=== TRECHO ===

A palavra mandala segundo Joseph Campbell (1904-1987), “ é a palavra sânscrita para “círculo” que é montado ou desenhado simbolicamente,e lhe permite adquirir um significado de ordem cósmica.” (p.227, 1990) Segundo Campbell as mandalas apresentam, no exercício de sua contemplação, um potencial humanizador porque também se referem à um aspecto religioso, bem como representam a natureza cíclica da vida numa sucessão de “mortes e renascimentos” no qual não podemos distinguir um começo e um fim precisamente, mas sim uma fluidez construindo assim a relação do homem consigo mesmo e com os fenômenos da vida.
As mandalas expressam a jornada que aprofunda o homem em sua relação com sentidos transcendentes à sua existência, e na busca de atingimento de um estado indiferenciado, portanto uno à tudo o que existe.O termo “totalidade” foi usado por Jung para descrever o significado simbólico das mandalas.
Jung estudou mandalas de diversas culturas e encontrou nelas a representação da dinâmica da psique humana em um processo que visa à integração.
“Como já foi dito, mandala significa círculo. Há muitas variações do tema aqui representado, mas todas se baseiam na quadratura do círculo. Seu tema básico é o pressentimento de um centro da personalidade, por assim dizer um lugar central no interior da alma, com o qual tudo se relaciona e que ordena todas as coisas, representando ao mesmo tempo uma fonte de energia. A energia do ponto central manifesta-se na compulsão e ímpeto irresistíveis de tornar-se o que se é, tal como todo organismo é compelido a assumir aproximadamente a forma que lhe é essencialmente própria. Este centro não é pensado como sendo o eu, mas se assim se pode dizer, como o si-mesmo. Embora o centro represente, por um lado, um ponto mais interior, a ele pertence também, por outro lado, uma periferia ou área circundante, que contém tudo quanto pertence ao si-mesmo, isto é, os pares de opostos que constituem o todo da personalidade. A isso, em primeiro lugar, pertence a consciência, depois o assim chamado inconsciente pessoal, e finalmente um segmento de tamanho indefinido do consciente coletivo, cujos arquétipos são comuns a toda humanidade. Alguns deles estão incluídos permanente ou temporariamente no âmbito da personalidade e adquirem, através desse contato, uma marca individual, como por exemplo - para mencionar algumas das figuras conhecidas - a sombra, o animus e a anima. O si mesmo, apesar de ser simples, por um lado, é, por outro, uma montagem extremamente complexa, uma conglomerate soul, para usar a expressão indiana.” (JUNG, 2000)
Ao observar a produção de mandalas de seus pacientes Jung percebeu que tais expressões surgiam , quase que invariavelmente, após estados de profunda desorientação psíquica marcados por momentos de pânico e caos, sendo assim, o surgimento de imagens de mandalas nesses quadros significaria uma tentativa de ordenação nem sempre de natureza consciente. A função das mandalas, nessas condições, expressa um sentido de ordem, equilíbrio e totalidade.

=== DADOS FORNECIDOS ===

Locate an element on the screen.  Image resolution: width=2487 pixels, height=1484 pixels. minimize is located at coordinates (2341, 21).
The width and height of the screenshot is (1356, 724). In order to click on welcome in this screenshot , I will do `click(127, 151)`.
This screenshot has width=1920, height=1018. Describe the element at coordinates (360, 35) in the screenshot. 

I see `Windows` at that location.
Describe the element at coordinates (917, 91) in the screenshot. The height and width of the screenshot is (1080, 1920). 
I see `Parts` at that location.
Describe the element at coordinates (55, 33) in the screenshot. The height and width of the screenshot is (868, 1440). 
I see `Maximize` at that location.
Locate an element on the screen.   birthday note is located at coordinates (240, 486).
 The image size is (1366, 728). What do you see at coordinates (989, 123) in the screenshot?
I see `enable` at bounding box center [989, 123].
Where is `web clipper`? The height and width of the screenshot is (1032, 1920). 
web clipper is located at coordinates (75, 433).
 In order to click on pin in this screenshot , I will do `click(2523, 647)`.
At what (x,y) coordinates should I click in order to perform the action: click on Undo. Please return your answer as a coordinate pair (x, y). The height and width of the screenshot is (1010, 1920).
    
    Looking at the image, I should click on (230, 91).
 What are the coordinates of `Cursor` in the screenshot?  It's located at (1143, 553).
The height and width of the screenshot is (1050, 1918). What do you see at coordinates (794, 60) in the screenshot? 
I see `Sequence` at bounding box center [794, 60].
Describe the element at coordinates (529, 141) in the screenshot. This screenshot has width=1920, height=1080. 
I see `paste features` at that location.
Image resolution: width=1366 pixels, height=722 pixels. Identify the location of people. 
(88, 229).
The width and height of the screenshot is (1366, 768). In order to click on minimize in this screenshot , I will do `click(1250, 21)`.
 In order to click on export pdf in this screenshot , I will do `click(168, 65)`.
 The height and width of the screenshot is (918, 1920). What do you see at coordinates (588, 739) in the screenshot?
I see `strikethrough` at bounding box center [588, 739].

===

> COMPLETE O SEGUINTE
1. No trecho sobre mandalas, que termo Jung usou para descrever o significado simbólico delas?
2. Copie dos registros a parte que começa na linha que contém “The width and height of the screenshot is (1356, 724).” e termina na linha que contém “In order to click on pin”, incluindo essas duas linhas.
Os registros não têm nenhuma relação com o trecho.

> RESPOSTAS DO EXERCÍCIO
1. O termo “totalidade”.

2.
The width and height of the screenshot is (1356, 724). In order to click on welcome in this screenshot , I will do `click(127, 151)`.
This screenshot has width=1920, height=1018. Describe the element at coordinates (360, 35) in the screenshot. 

I see `Windows` at that location.
Describe the element at coordinates (917, 91) in the screenshot. The height and width of the screenshot is (1080, 1920). 
I see `Parts` at that location.
Describe the element at coordinates (55, 33) in the screenshot. The height and width of the screenshot is (868, 1440). 
I see `Maximize` at that location.
Locate an element on the screen.   birthday note is located at coordinates (240, 486).
 The image size is (1366, 728). What do you see at coordinates (989, 123) in the screenshot?
I see `enable` at bounding box center [989, 123].
Where is `web clipper`? The height and width of the screenshot is (1032, 1920). 
web clipper is located at coordinates (75, 433).
 In order to click on pin in this screenshot , I will do `click(2523, 647)`.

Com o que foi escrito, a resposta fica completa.